### Assignment 1
In the report summary, swap "Tucson" for "Phoenix" and write out the passage from "Report Summary" to "Health Administration (VHA)".
### Assignment 2
According to the report summary, by how much did VHA's Facility Condition Assessment underestimate repair costs?
### Assignment 3
Translate this sentence from the report summary into Spanish: "Additionally, VHA does not routinely monitor NRM project schedules."

### Exercise text
== Segment start ==

OIG Seal
Department of Veterans Affairs, Office of Inspector General
Michael J. Missal, Inspector General

Report Summary

Title: Audit of the Non-Recurring Maintenance Program
Report Number: 13-00589-137 Download
Issue Date: 5/7/2014
City/State: Little Rock, AR
Tucson, AZ
West Palm Beach, FL
Des Moines, IA
Albany, NY
San Juan, PR
Murfreesboro, TN
Battle Creek, MI
VA Office: Veterans Health Administration (VHA)
Office of Acquisitions, Logistics, and Construction (OALC)
Office of Management
Report Author: Office of Audits and Evaluations
Report Type: Audits, Reviews & Evaluations
Release Type: Unrestricted

OIG conducted this audit to access how effectively Veterans Health Administration’s (VHA’s) Non-Recurring Maintenance (NRM) Program addressed its most significant maintenance needs. Expenditures increased from about $824 million in FY 2008 to $1.8 billion in FY 2013. During this same period, VHA’s reported their facility maintenance backlog increased from $7.2 billion to $10.7 billion. We found that VHA needs to increase the effectiveness of its NRM program. VA established an annual goal of reducing its overall maintenance backlog by 9.5 percent and had reasonable assurance that the NRM program funds were used for allowable NRM purposes. However, VHA did not have an adequate process to track how much of the over $1.8 billion NRM funds the medical facilities spent to address its nearly $10.7 billion identified facility maintenance backlog. VHA’s Facility Condition Assessment (FCA) inadequately assessed risks to patient safety and underestimated repair costs by $12.3 billion. Lastly, 74 of the 150 NRM construction projects reviewed were not completed within 1 year of their initial planned completion date. This occurred because VHA did not have an adequate process to track their NRM project expenses and adequately monitor expected results. VHA’s FCA did not assess patient safety risks and provide reasonable cost estimates for identified maintenance deficiencies. Additionally, VHA does not routinely monitor NRM project schedules. As a result, VHA has not been able to adequately identify how it is using NRM funds to achieve program goals or ensure projects are prioritized to correct significant maintenance deficiencies, including serious patient safety issues. In addition, VHA cannot ensure that their annual NRM budget requests are accurate or that they are taking timely corrective actions on NRM projects that miss project milestones. We recommended the Under Secretary for Health, the Executive in Charge for the Office of Management and Chief Financial Officer, and the Principal Executive Director, Office of Acquisition, Logistics, and Construction, standardize NRM accounting procedures, provide program guidance, assign risk levels, estimate more accurate repair costs, and monitor NRM project milestones. VA officials concurred with our recommendations and submitted acceptable corrective action plans.

== Segment end ==

### Dataset records
== Segment start ==

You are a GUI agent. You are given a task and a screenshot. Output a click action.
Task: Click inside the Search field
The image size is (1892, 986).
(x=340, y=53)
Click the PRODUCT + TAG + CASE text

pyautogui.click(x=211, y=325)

== Segment end ==
== Segment start ==

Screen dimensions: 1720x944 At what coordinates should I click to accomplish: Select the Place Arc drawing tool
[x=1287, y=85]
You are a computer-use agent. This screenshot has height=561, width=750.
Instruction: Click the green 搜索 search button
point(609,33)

== Segment end ==

### Expected output 1
Report Summary

Title: Audit of the Non-Recurring Maintenance Program
Report Number: 13-00589-137 Download
Issue Date: 5/7/2014
City/State: Little Rock, AR
Phoenix, AZ
West Palm Beach, FL
Des Moines, IA
Albany, NY
San Juan, PR
Murfreesboro, TN
Battle Creek, MI
VA Office: Veterans Health Administration (VHA)

### Expected output 2
$12.3 billion

### Expected output 3
Además, la VHA no supervisa de forma rutinaria los cronogramas de los proyectos NRM.